▶ _Extracted data_:
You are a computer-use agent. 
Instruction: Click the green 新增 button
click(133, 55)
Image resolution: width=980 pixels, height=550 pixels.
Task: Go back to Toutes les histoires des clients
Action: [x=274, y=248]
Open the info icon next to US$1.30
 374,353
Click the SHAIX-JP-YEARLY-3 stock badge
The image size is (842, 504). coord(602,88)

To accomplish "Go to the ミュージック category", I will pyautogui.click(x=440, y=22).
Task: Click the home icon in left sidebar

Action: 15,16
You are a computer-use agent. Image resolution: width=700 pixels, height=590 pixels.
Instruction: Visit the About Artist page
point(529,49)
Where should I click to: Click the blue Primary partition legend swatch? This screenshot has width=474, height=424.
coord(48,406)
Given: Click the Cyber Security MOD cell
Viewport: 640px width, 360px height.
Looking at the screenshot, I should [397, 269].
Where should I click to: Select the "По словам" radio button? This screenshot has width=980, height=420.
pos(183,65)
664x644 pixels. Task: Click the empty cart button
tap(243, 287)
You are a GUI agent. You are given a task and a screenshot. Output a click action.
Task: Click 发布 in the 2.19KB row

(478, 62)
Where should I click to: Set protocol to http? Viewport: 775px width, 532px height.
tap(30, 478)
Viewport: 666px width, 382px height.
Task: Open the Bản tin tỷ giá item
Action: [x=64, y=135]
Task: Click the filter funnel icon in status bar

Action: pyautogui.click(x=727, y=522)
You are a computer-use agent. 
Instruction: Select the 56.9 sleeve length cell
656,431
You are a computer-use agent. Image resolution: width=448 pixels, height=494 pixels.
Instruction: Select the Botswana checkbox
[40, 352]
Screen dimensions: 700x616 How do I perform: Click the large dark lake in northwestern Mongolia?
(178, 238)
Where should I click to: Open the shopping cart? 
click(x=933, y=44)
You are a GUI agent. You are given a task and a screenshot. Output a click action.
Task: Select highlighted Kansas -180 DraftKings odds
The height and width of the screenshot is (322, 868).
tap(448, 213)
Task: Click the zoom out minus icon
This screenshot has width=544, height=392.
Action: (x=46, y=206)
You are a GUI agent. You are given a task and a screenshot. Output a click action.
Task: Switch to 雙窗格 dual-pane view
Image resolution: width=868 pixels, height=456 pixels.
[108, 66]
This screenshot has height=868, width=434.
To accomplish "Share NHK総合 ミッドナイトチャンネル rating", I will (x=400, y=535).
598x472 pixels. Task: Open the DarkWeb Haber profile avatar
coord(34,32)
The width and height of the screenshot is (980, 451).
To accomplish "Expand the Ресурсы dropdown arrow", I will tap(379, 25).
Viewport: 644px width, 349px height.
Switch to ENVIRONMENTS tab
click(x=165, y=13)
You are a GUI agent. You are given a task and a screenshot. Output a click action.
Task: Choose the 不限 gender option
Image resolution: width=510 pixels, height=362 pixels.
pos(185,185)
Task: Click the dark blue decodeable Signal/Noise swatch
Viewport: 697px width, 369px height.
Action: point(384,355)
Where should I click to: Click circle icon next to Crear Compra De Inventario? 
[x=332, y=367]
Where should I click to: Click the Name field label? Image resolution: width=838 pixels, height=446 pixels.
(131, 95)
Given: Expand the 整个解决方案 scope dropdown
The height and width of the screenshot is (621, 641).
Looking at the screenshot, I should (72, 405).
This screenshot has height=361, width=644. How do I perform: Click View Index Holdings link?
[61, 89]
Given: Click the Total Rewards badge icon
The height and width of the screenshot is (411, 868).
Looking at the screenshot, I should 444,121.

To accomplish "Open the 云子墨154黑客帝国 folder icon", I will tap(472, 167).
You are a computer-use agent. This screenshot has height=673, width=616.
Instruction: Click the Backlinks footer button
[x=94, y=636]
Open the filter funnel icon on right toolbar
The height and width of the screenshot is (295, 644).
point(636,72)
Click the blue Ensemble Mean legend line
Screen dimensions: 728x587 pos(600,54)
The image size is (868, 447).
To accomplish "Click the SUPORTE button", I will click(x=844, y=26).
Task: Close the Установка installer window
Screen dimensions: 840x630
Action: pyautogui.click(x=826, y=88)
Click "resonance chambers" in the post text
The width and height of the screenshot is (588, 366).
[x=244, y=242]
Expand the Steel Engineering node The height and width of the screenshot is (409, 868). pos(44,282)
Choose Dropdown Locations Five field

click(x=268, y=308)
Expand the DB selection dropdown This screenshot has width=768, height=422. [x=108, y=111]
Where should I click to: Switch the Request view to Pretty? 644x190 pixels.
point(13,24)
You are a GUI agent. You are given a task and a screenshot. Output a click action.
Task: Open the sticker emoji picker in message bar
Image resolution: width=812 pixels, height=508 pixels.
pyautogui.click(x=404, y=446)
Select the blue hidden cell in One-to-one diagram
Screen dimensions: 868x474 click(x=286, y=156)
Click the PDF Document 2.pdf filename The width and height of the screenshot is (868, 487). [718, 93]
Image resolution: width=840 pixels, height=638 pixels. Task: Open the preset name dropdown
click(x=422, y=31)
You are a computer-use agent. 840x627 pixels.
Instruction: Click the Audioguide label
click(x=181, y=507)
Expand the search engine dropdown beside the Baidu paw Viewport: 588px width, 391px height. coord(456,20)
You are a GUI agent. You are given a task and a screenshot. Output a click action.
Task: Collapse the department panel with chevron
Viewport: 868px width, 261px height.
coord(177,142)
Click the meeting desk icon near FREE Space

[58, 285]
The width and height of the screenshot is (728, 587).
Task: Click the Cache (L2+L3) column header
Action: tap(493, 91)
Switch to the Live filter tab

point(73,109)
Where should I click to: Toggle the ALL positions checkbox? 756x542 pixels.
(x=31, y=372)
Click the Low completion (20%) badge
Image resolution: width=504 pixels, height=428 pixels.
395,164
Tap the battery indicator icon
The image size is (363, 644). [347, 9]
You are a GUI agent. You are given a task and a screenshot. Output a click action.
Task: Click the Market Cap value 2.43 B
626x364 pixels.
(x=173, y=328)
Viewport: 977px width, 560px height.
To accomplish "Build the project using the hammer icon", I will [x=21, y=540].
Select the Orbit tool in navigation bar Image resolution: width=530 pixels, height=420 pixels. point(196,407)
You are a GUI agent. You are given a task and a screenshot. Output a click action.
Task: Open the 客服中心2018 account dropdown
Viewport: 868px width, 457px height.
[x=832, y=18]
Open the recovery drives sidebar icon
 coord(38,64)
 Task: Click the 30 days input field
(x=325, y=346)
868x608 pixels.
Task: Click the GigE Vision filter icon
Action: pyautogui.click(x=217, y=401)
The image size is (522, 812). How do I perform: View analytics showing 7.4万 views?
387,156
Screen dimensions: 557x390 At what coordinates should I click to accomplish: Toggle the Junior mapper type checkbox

▶ _What you should do_:
The goal is a faithful transcription of every entry above.

▶ _Your solution_:
You are a computer-use agent. 
Instruction: Click the green 新增 button
click(133, 55)
Image resolution: width=980 pixels, height=550 pixels.
Task: Go back to Toutes les histoires des clients
Action: [x=274, y=248]
Open the info icon next to US$1.30
 374,353
Click the SHAIX-JP-YEARLY-3 stock badge
The image size is (842, 504). coord(602,88)

To accomplish "Go to the ミュージック category", I will pyautogui.click(x=440, y=22).
Task: Click the home icon in left sidebar

Action: 15,16
You are a computer-use agent. Image resolution: width=700 pixels, height=590 pixels.
Instruction: Visit the About Artist page
point(529,49)
Where should I click to: Click the blue Primary partition legend swatch? This screenshot has width=474, height=424.
coord(48,406)
Given: Click the Cyber Security MOD cell
Viewport: 640px width, 360px height.
Looking at the screenshot, I should [397, 269].
Where should I click to: Select the "По словам" radio button? This screenshot has width=980, height=420.
pos(183,65)
664x644 pixels. Task: Click the empty cart button
tap(243, 287)
You are a GUI agent. You are given a task and a screenshot. Output a click action.
Task: Click 发布 in the 2.19KB row

(478, 62)
Where should I click to: Set protocol to http? Viewport: 775px width, 532px height.
tap(30, 478)
Viewport: 666px width, 382px height.
Task: Open the Bản tin tỷ giá item
Action: [x=64, y=135]
Task: Click the filter funnel icon in status bar

Action: pyautogui.click(x=727, y=522)
You are a computer-use agent. 
Instruction: Select the 56.9 sleeve length cell
656,431
You are a computer-use agent. Image resolution: width=448 pixels, height=494 pixels.
Instruction: Select the Botswana checkbox
[40, 352]
Screen dimensions: 700x616 How do I perform: Click the large dark lake in northwestern Mongolia?
(178, 238)
Where should I click to: Open the shopping cart? 
click(x=933, y=44)
You are a GUI agent. You are given a task and a screenshot. Output a click action.
Task: Select highlighted Kansas -180 DraftKings odds
The height and width of the screenshot is (322, 868).
tap(448, 213)
Task: Click the zoom out minus icon
This screenshot has width=544, height=392.
Action: (x=46, y=206)
You are a GUI agent. You are given a task and a screenshot. Output a click action.
Task: Switch to 雙窗格 dual-pane view
Image resolution: width=868 pixels, height=456 pixels.
[108, 66]
This screenshot has height=868, width=434.
To accomplish "Share NHK総合 ミッドナイトチャンネル rating", I will (x=400, y=535).
598x472 pixels. Task: Open the DarkWeb Haber profile avatar
coord(34,32)
The width and height of the screenshot is (980, 451).
To accomplish "Expand the Ресурсы dropdown arrow", I will tap(379, 25).
Viewport: 644px width, 349px height.
Switch to ENVIRONMENTS tab
click(x=165, y=13)
You are a GUI agent. You are given a task and a screenshot. Output a click action.
Task: Choose the 不限 gender option
Image resolution: width=510 pixels, height=362 pixels.
pos(185,185)
Task: Click the dark blue decodeable Signal/Noise swatch
Viewport: 697px width, 369px height.
Action: point(384,355)
Where should I click to: Click circle icon next to Crear Compra De Inventario? 
[x=332, y=367]
Where should I click to: Click the Name field label? Image resolution: width=838 pixels, height=446 pixels.
(131, 95)
Given: Expand the 整个解决方案 scope dropdown
The height and width of the screenshot is (621, 641).
Looking at the screenshot, I should (72, 405).
This screenshot has height=361, width=644. How do I perform: Click View Index Holdings link?
[61, 89]
Given: Click the Total Rewards badge icon
The height and width of the screenshot is (411, 868).
Looking at the screenshot, I should 444,121.

To accomplish "Open the 云子墨154黑客帝国 folder icon", I will tap(472, 167).
You are a computer-use agent. This screenshot has height=673, width=616.
Instruction: Click the Backlinks footer button
[x=94, y=636]
Open the filter funnel icon on right toolbar
The height and width of the screenshot is (295, 644).
point(636,72)
Click the blue Ensemble Mean legend line
Screen dimensions: 728x587 pos(600,54)
The image size is (868, 447).
To accomplish "Click the SUPORTE button", I will click(x=844, y=26).
Task: Close the Установка installer window
Screen dimensions: 840x630
Action: pyautogui.click(x=826, y=88)
Click "resonance chambers" in the post text
The width and height of the screenshot is (588, 366).
[x=244, y=242]
Expand the Steel Engineering node The height and width of the screenshot is (409, 868). pos(44,282)
Choose Dropdown Locations Five field

click(x=268, y=308)
Expand the DB selection dropdown This screenshot has width=768, height=422. [x=108, y=111]
Where should I click to: Switch the Request view to Pretty? 644x190 pixels.
point(13,24)
You are a GUI agent. You are given a task and a screenshot. Output a click action.
Task: Open the sticker emoji picker in message bar
Image resolution: width=812 pixels, height=508 pixels.
pyautogui.click(x=404, y=446)
Select the blue hidden cell in One-to-one diagram
Screen dimensions: 868x474 click(x=286, y=156)
Click the PDF Document 2.pdf filename The width and height of the screenshot is (868, 487). [718, 93]
Image resolution: width=840 pixels, height=638 pixels. Task: Open the preset name dropdown
click(x=422, y=31)
You are a computer-use agent. 840x627 pixels.
Instruction: Click the Audioguide label
click(x=181, y=507)
Expand the search engine dropdown beside the Baidu paw Viewport: 588px width, 391px height. coord(456,20)
You are a GUI agent. You are given a task and a screenshot. Output a click action.
Task: Collapse the department panel with chevron
Viewport: 868px width, 261px height.
coord(177,142)
Click the meeting desk icon near FREE Space

[58, 285]
The width and height of the screenshot is (728, 587).
Task: Click the Cache (L2+L3) column header
Action: tap(493, 91)
Switch to the Live filter tab

point(73,109)
Where should I click to: Toggle the ALL positions checkbox? 756x542 pixels.
(x=31, y=372)
Click the Low completion (20%) badge
Image resolution: width=504 pixels, height=428 pixels.
395,164
Tap the battery indicator icon
The image size is (363, 644). [347, 9]
You are a GUI agent. You are given a task and a screenshot. Output a click action.
Task: Click the Market Cap value 2.43 B
626x364 pixels.
(x=173, y=328)
Viewport: 977px width, 560px height.
To accomplish "Build the project using the hammer icon", I will [x=21, y=540].
Select the Orbit tool in navigation bar Image resolution: width=530 pixels, height=420 pixels. point(196,407)
You are a GUI agent. You are given a task and a screenshot. Output a click action.
Task: Open the 客服中心2018 account dropdown
Viewport: 868px width, 457px height.
[x=832, y=18]
Open the recovery drives sidebar icon
 coord(38,64)
 Task: Click the 30 days input field
(x=325, y=346)
868x608 pixels.
Task: Click the GigE Vision filter icon
Action: pyautogui.click(x=217, y=401)
The image size is (522, 812). How do I perform: View analytics showing 7.4万 views?
387,156
Screen dimensions: 557x390 At what coordinates should I click to accomplish: Toggle the Junior mapper type checkbox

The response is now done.